Di suatu kantor, Ryan sudah beres-beres akan pulang. Setelah yakin tak ada yang tertinggal, iapun mematikan lampu di ruang kerjanya.
Pak satpam hanya tersenyum saja melihat Ryan keluar kantor. Seperti biasa, Ryan pasti orang yang terakhir pulang.
Dipacunya motor di tengah Jalan Pramuka yang sunyi, membelah malam dalam galau hati bercampur bimbang. Rupanya Ryan masih ragu akan keputusan ini. Bicara atau tidak sama mama.
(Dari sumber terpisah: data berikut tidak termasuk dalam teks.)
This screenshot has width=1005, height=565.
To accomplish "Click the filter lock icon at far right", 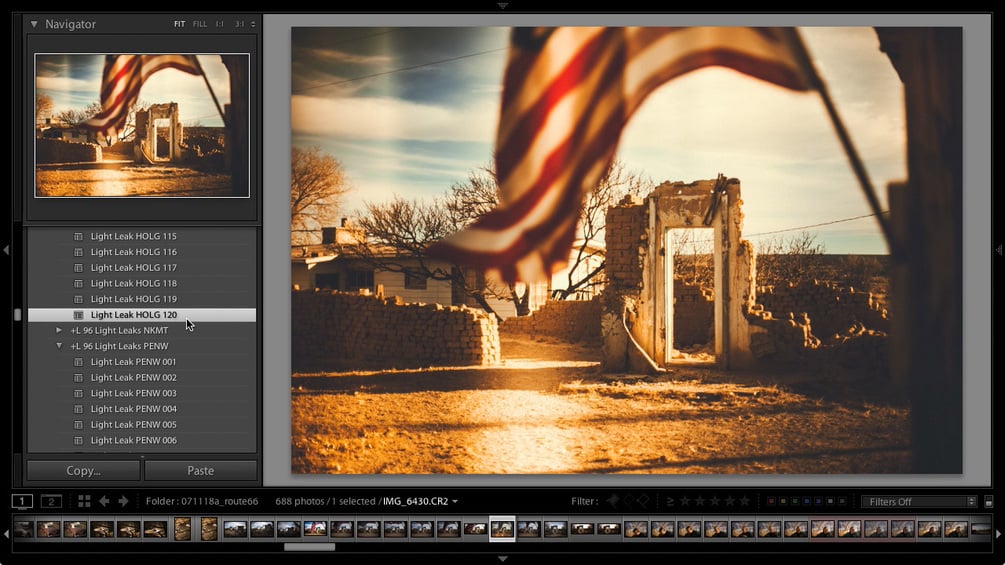I will click(x=988, y=502).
Tanpa disadari, sebuah box mobil minimarket memotong jalan, motor Ryan oleng, dan sebuah sedan di jalur yang berlawanan kaget, langsung menghantam motor Ryan, terpelating tubuhnya lalu mendarat di aspal yang basah habis terkena hujan, kepala Ryan beradu keras di permukaan aspal yang licin. Darah segar mengalir di belakang kepala.
# # #
Di rumah sakit, Lidia belum tidur, tapi di luar jendela sepertinya dia melihat malaikat itu lagi bersama seseorang, entah siapa, tak jelas. Tak lama mereka melesat pelan terbang ke langit, orang yang bersama malaikat itu berwajah sedih, tangannya melambai seperti ingin mengajak Lidia bersamanya. Terus memandang dengan lekat wajah Lidia, hingga sirna terbawa angin malam yang dingin.
Di sisi ranjang Bintang tak mengerti raut wajah Lidia yang memandang ke luar jendela, ia hanya mengelus-elus perutnya saja, lalu tersenyum tipis, senyum lirih.
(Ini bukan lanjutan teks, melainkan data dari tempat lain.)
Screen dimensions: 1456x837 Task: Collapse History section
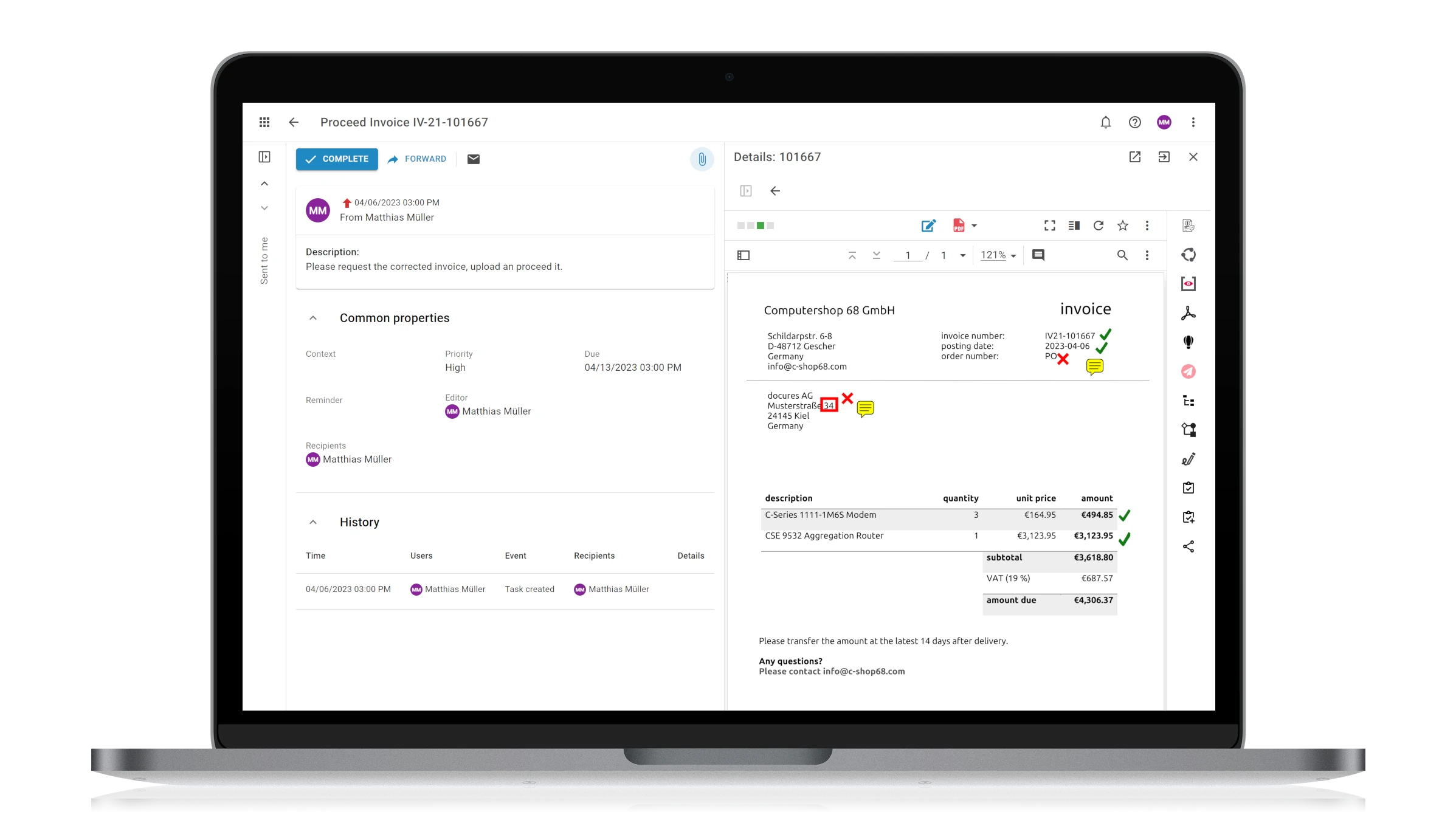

Di sudut kamar, mama memperhatikan mereka berdua sambil berbenah karena besok Lidia sudah boleh pulang. Melihat Lidia yang memandang kosong ke luar jendela, melihat Bintang dengan perutnya yang kelihatan berbeda, mama hanya membatin dalam hati, “Demi Dia, jangan kau pergi. Demi Bintang, jangan kau lari. Tak inginkah kau bernyanyi dan menari bersama anakmu nanti?”.
Malaikat maut melihat wajah iba mama, menoleh ke lelaki di sisinya, lalu memandang ke langit mengharap kemurahan hati-Nya yang Maha Luas.
“Mintalah hanya pada-Ku, pasti akan Aku beri. Kalau bukan saat ini, mungkin besok, mungkin besoknya lagi, mungkin besok lusanya lagi. Bersabarlah dan berusahalah”
Doa mama terkabul.
Roh Ryan kembali turun ke bumi, ke RS Persahabatan di sebuah ruang ICU di mana tergolek lemah seorang pemuda yang sebulan sudah koma karena kecelakaan mobil.
Tiiiit....... tiiiit....... tiiit.........
Monitor di samping bangsal berbunyi. Pemuda itu tiba-tiba menggerakkan jemari kanannya. Seorang gadis yang sedang menunggu dengan setia tersentak kaget.
Tak percaya akan apa yang dilihatnya, ia pegang tangan pemuda itu yang dibalas dengan cengkeraman erat dan mulai hangat.
“Daniel..... Daniel...... ini aku”
Pemuda itu membuka kelopak matanya perlahan, samar-samar ia melihat sosok gadis di sampingnya. Pandangannya mulai terang dan jelas. Heran ia kenapa terbaring di sini. Ingatannya mulai pulih, cepat sekali terkumpul semua memori di kepalanya.
“Kamu siapa?”
“Daniel..... Daniel..... ini aku. Levi. Kamu lupa?”
“Daniel? Kamu memanggil aku Daniel?”, Daniel bertanya-tanya, samar tapi terbaca, kalender yang tergantung di dinding. Bukan gambarnya, tapi angka tahunnya.